European Food Safety Authority [53] states that currently there are insufficient data to set a value for the n-6/n-3 ratio, but it should be as low as possible in order to reduce the risk of many chronic diseases (cardiovascular, inflammatory, autoimmune, etc.) [7]. The ratio of n-6/n-3 in human milk samples was ~7, which was lower than found in human milk samples among women from Croatia (~11), Greece (ratio of ~26), Spain (ratio of ~13), and Turkey (~32%) [18,32,54,55].
5. Conclusions
Macronutrient (fat, protein, and lactose) content in human milk is not affected by maternal diet. Conversely, the human milk fatty acid profile is affected by the immediate diet consumed by the mother—significant positive correlations were found among linoleic, α-linolenic, docosahexaenoic, monounsaturated, and polyunsaturated fatty acids, n-6/n-3 ratio intake, and relevant fatty acid levels in human milk. Habitual dietary habits can also impact the fatty acid profile of human milk.

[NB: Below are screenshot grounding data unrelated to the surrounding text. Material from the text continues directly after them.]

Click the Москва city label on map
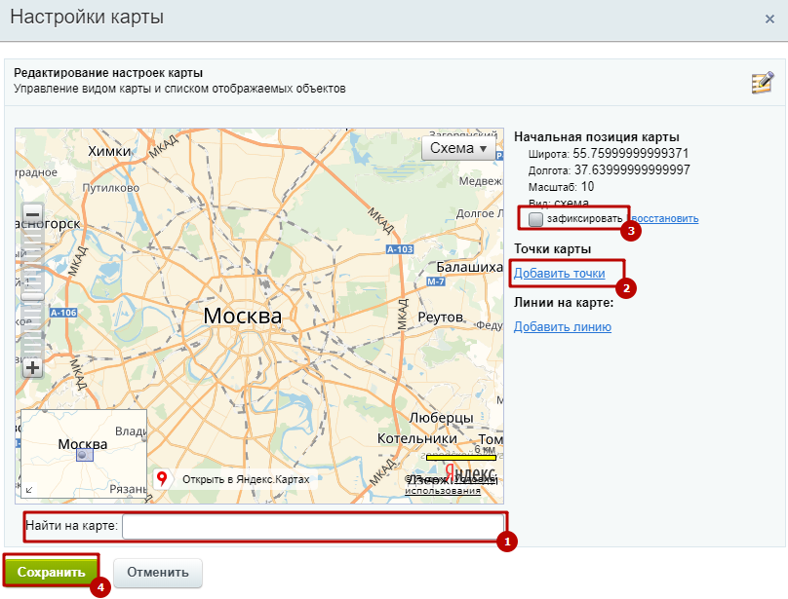Viewport: 788px width, 599px height. [x=242, y=317]
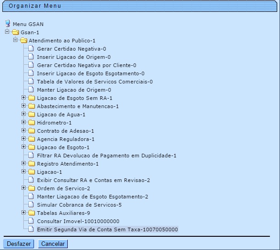Click the Agencia Reguladora-1 folder icon
The image size is (280, 250).
(32, 139)
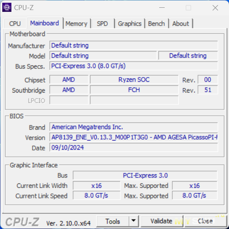
Task: Click the Bus Specs PCI-Express field
Action: tap(134, 66)
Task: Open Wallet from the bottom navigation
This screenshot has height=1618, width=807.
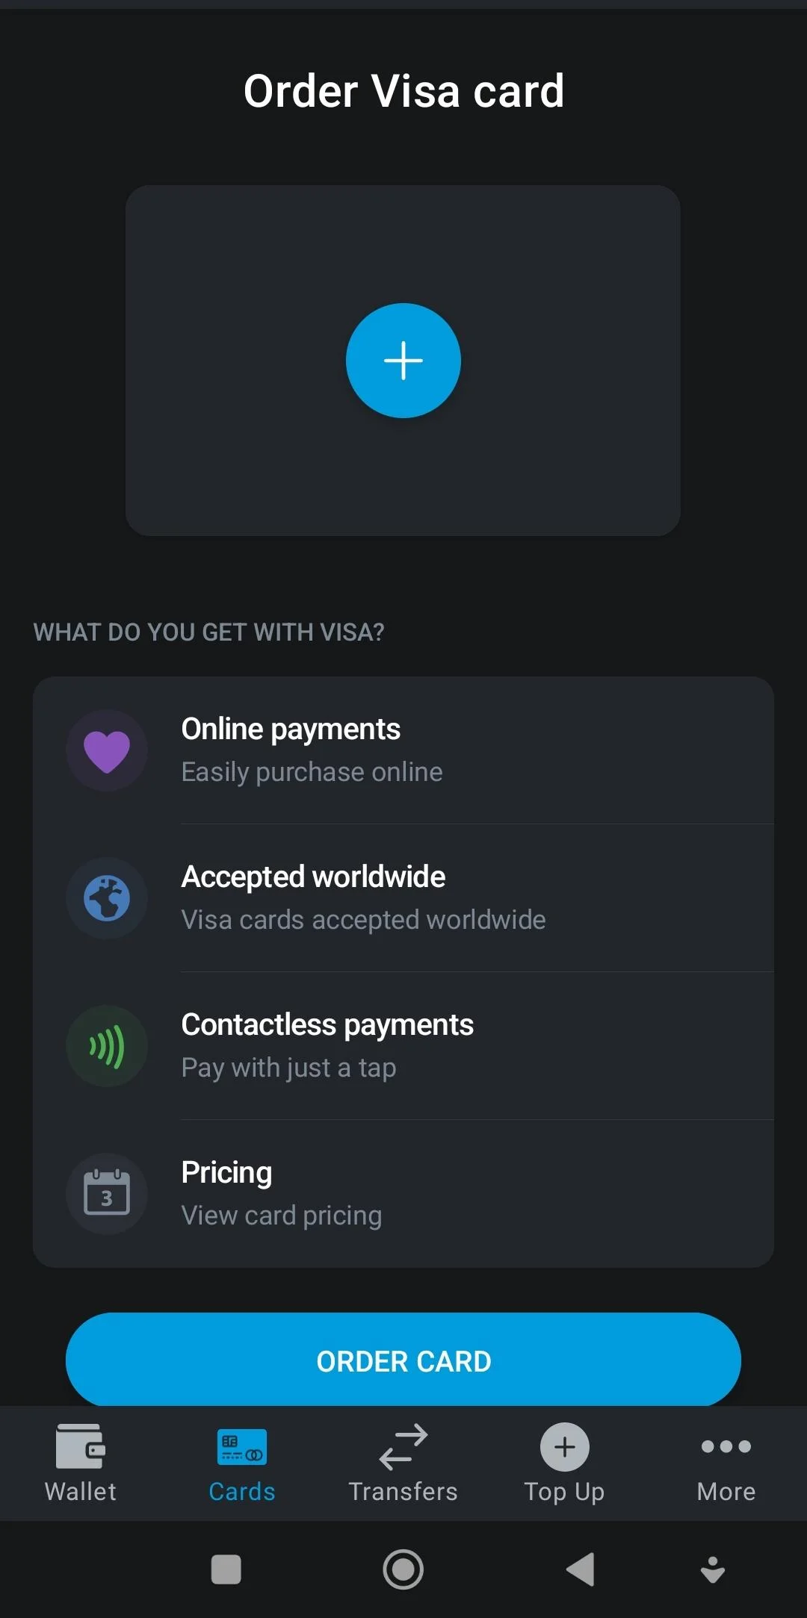Action: (81, 1463)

Total energy and carbohydrate intake among participants were lower, but total fat, saturated fat, and sugar intake were higher than recommended. Protein, linoleic acid, and α-linolenic acid intake were adequate, but docosahexaenoic acid intake was noticeably lower than recommended. Women should be supported with information regarding their nutritional needs during lactation and the possible impact of diet on human milk composition.
Acknowledgments
Sincere gratitude to all the women who agreed to take part in the study and donated human milk samples.
Author Contributions
Conceptualization, L.A.; Data curation, L.A.; Formal analysis, L.A.; Investigation, J.A., V.V. and K.C.; Methodology, L.A.; Supervision, I.C. and D.Z.; Writing—original draft, L.A. All authors read and approved the final manuscript.
Funding
This research was funded by the grant Strengthening Research Capacity in the Latvia University of Life Sciences and Technologies, Contract No. 3.2.-10/44, Project No. Z2.
Conflicts of Interest
Līva Aumeistere has received a grant from the Latvia University of Life Sciences and Technologies (Contract No. 3.2.-10/44, Project No. Z2). Inga Ciproviča is working at the Latvia University of Life Sciences and Technologies. The funders had no role in the design of the study; in the collection, analyses, or interpretation of data; in the writing of the manuscript, or in the decision to publish the results. Other authors declare no conflict of interest.